Patrick Leitner

What did you study, when, where and most importantly: why?

I studied Landscape Planning and Environmental Studies with a focus on Hydrobiology at the University of Natural Resources and Life Sciences in the late 1990ies. In my younger years, rivers and ponds always played a major role in my free time and I showed great interest in organisms living there.

That’s why I focused on this topic. I specialised on ecology and taxonomy of benthic macroinvertebrates (river bottom-dwelling organisms, such as larvae of insects, crustaceans or mussels) as they are good indicators of environmental conditions in freshwater ecosystems.

What will your role be on board of the JDS3 ships?

I am a member of the macroinvertebrates sampling team. Sampling of benthic macroinvertebrates during the JDS3 mission has two approaches carried out by two separate sampling groups: habitat specific sampling in the actual littoral zone and dredging in the deep water area.

I will be responsible for sampling different habitats with a Multi-Habitat-Sampling net in the wadeable zone near the shoreline. We are interested to ascertain the habitat- & stressor-related distribution of macroinvertebrate taxa and abundances. Additionally, specimens of selected species from all sampling sites will be sampled for genetics.

Why is this important? What can we learn?

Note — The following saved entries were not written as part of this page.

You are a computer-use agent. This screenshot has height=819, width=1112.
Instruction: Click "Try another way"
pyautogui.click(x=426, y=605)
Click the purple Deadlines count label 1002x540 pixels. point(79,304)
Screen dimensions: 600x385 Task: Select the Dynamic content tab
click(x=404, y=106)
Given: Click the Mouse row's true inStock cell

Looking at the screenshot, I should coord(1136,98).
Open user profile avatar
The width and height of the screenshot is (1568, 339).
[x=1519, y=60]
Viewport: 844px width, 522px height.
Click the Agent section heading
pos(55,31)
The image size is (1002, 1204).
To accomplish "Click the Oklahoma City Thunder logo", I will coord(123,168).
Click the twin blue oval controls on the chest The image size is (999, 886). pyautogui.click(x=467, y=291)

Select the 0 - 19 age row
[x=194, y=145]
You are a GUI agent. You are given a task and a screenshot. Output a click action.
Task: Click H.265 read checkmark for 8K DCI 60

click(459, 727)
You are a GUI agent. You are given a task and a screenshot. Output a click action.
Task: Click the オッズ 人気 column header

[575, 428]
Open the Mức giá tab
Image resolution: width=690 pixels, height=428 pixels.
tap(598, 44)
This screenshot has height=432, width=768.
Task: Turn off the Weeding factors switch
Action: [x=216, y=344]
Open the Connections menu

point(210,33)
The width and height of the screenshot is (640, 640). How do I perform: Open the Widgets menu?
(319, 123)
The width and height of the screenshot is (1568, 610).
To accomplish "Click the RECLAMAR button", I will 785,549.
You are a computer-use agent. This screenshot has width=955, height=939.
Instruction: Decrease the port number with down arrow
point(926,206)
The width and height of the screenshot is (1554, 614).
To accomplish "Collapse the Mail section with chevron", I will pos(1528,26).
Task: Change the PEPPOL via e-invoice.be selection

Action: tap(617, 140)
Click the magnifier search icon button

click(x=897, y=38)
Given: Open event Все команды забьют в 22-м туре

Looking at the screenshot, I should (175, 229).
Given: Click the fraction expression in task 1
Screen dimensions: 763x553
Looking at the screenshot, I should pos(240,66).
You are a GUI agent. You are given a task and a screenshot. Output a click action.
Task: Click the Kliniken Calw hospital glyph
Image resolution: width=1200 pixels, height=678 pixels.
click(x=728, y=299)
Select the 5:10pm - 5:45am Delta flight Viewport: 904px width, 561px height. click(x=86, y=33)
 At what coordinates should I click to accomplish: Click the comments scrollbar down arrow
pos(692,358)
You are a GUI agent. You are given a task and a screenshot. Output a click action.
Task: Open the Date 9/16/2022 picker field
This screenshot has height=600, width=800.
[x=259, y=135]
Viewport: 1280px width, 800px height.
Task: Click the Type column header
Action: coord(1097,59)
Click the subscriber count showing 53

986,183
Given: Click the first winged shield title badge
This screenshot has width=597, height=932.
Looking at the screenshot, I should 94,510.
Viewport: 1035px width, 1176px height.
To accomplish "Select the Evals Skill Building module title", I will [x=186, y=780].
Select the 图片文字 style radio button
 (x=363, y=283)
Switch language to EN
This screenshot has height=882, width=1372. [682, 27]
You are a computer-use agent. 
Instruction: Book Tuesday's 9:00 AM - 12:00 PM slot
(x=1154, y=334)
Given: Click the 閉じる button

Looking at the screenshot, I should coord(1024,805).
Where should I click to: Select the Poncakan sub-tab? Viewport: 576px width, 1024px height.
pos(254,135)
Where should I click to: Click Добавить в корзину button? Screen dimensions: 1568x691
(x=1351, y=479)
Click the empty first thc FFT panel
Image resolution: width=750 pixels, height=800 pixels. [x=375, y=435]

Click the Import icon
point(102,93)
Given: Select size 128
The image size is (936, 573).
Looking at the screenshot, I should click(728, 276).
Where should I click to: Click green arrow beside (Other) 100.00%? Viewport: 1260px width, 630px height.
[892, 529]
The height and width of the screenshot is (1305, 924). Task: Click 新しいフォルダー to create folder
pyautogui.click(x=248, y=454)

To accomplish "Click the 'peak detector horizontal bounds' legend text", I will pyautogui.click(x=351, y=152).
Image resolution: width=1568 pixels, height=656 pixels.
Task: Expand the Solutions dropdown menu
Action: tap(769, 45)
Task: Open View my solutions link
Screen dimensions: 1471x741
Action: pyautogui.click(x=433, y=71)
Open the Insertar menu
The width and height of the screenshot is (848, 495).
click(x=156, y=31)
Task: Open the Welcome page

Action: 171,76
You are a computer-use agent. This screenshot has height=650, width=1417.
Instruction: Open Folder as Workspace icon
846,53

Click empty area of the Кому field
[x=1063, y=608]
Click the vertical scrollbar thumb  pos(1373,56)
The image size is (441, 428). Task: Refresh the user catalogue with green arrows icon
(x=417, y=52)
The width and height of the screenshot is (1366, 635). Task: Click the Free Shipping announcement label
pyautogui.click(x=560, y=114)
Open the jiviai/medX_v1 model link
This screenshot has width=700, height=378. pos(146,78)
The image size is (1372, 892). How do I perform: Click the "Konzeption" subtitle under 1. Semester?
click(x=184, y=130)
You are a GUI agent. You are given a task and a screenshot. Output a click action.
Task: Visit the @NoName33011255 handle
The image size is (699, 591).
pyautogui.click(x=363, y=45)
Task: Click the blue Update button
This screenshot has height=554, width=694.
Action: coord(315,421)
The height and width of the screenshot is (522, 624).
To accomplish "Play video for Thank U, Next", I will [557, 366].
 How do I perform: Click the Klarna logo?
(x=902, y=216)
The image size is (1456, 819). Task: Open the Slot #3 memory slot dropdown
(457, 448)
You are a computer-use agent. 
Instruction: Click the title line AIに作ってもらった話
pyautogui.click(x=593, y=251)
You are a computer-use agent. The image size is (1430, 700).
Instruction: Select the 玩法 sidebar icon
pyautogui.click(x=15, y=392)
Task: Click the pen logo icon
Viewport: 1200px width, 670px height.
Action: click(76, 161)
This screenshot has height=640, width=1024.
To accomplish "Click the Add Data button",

Ecosystem functioning of big streams is very complex and detailed basic studies are needed to disentangle various factors like hydrology, morphology, nutrients, pollution and organismic reactions. A detailed sampling of different habitat types such as gravel/sand banks, muddy areas, rip-rap zones, woody debris and so on will lead to a better understanding of habitat preferences of different macroinvertebrate taxa regarding biodiversity issues.

What is an important gain from JDS3 specifically for your country of origin?

For Austria, the central question concerns the biological assessment of the Danube according to the WFD. The development of an assessment system for large rivers like the Danube is difficult, because of the impact of multiple stressors and problems with representative sampling methods. With the high number of habitat related samples provided by JDS, a better understanding of stressor-biotic interactions can be accomplished for assessment-development and may additionally support recommendations for prospective river restorations.

What are you looking forward to regarding the JDS3?

As I was a core team member during JDS2 in 2007, I remember the good atmosphere on board with a lot of interesting exchanges of experiences and that’s why I’m looking forward to meet old and new international colleagues.